In 2010 a metro Vancouver family with a four-year-old and a two-year-old in full-time child care will pay $23,700 annually in fees. That is astounding. For the average working family, that digs a big hole in its pockets and monthly income. Even for the child care spaces that are available, there are huge waiting lists.

Right across from my constituency office in Kingsway in Vancouver, the brand new Mount Pleasant Community Centre 3 Corners Child Care Centre was forced to shut down its waiting list. Why? It has over 400 names on the waiting list and it decided it did not want to give parents a false hope about getting their child into care when the list was already so long.

That is a pretty dismal record. It really disturbs me that this daily reality that the average family faces around child care and housing was not even addressed in the throne speech or the budget.

I want to spend a couple of minutes talking about the housing issue. In my community of east Vancouver and the downtown eastside and in Vancouver generally, a crisis is taking place. I participated in some of the events during the Olympic period in Vancouver. For example, the Red Tent Campaign, which was organized by the Pivot Legal Society, had 500 emergency red tents established. A tent village was set up in a vacant lot on East Hastings Street that was to be used for parking for Vanoc vehicles because people were so desperate for housing.

We and other groups appealed to BC Housing to help find people shelter so they could move out of the tents into appropriate space. About 70 people did secure housing, but there is still a number of tents sitting in that vacant lot, on the mud, waiting for a proper housing solution to come forward. It is so outrageous, in a country as wealthy was Canada, that the Conservative government cannot give housing a priority.

I have a housing bill, Bill C-304, which calls for a national housing strategy and for the participation of all levels of government. It has huge support across the country, from municipalities, from first nations, from housing organizations, from faith groups. I hope when the bill comes back to the House for report stage and third reading, it will go through.

I could not believe there was nothing in the budget for housing. People in the downtown eastside, students, seniors, even families making modest incomes cannot afford affordable housing, whether it is in Vancouver or metro Vancouver generally. This was a huge failure in the Speech from the Throne.

It has been same with pensions. Our pension critic, the member for Hamilton East—Stoney Creek, has done a tremendous job in bringing forward the issue of pensions and the fact that people are getting ripped off in their private pension plans and that the public pension plan itself is not doing justice to people. Many seniors are living below the poverty line.

We know a modest investment of $700 million toward guaranteed income supplement payments would close the gap of poverty among seniors. It would be such a dignified and important thing to do. Did we see it? No. What did we see? Instead we saw the mad race to the bottom by the government giving away another $6 billion in corporate tax cuts that are scheduled for this year. It is the hypocrisy and contradictions. The people who actually need the help, who should be the priority in our country, are somehow left out on the margins in the cold.
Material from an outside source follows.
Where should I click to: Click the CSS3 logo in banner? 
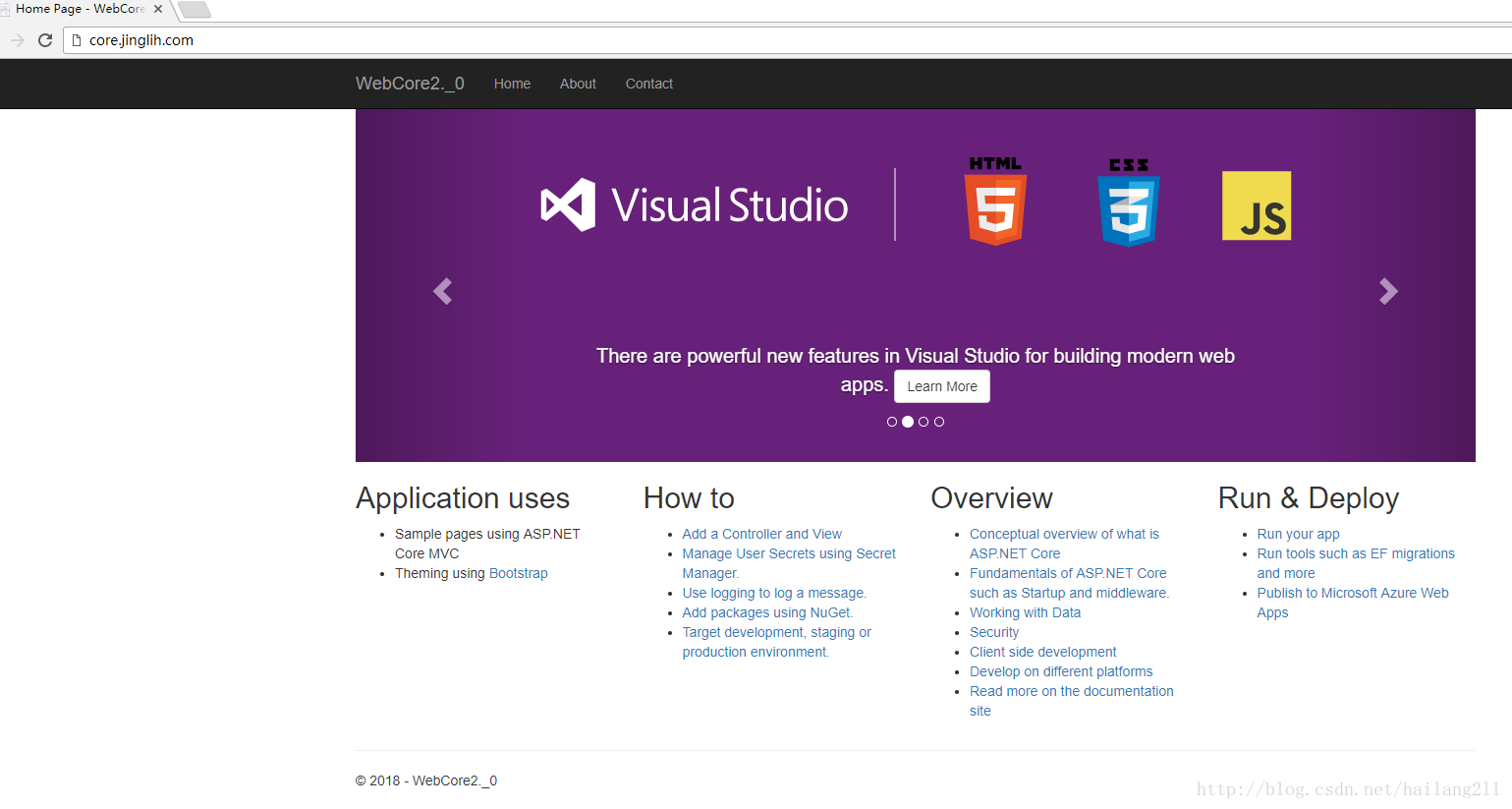point(1129,202)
Yet these wealthy corporations are doing very well. We know the banks have doubled their profits, for example, but they still get these big corporate tax breaks. I just find it very shameful.

As the member for Elmwood—Transcona pointed out a few moments ago, how can the Conservatives live in good conscience with this kind of massive tax shift that is taking place?
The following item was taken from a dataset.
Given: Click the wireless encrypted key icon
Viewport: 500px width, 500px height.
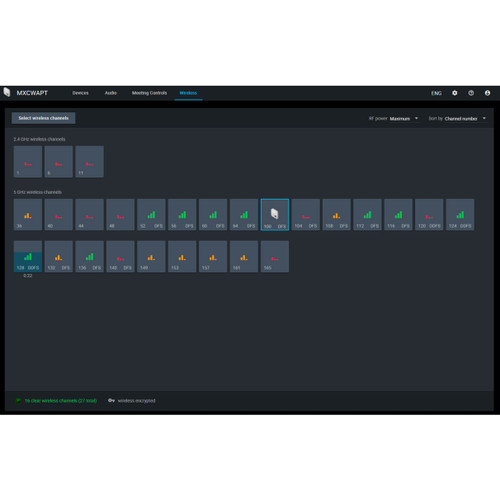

Another point is the Aboriginal Healing Foundation is coming to an end March 31. This is so important in my community. Groups like Healing our Spirit BC Aboriginal HIV/AIDS Society and the Indian Residential School Survivors Society have used this money to help with the healing process. Every day I see the impact of residential schools on survivors and what it means to people in my community. Why is this program coming to an end? Why was it not included in the budget for a further commitment? It is so essential to the respect and dignity of aboriginal people.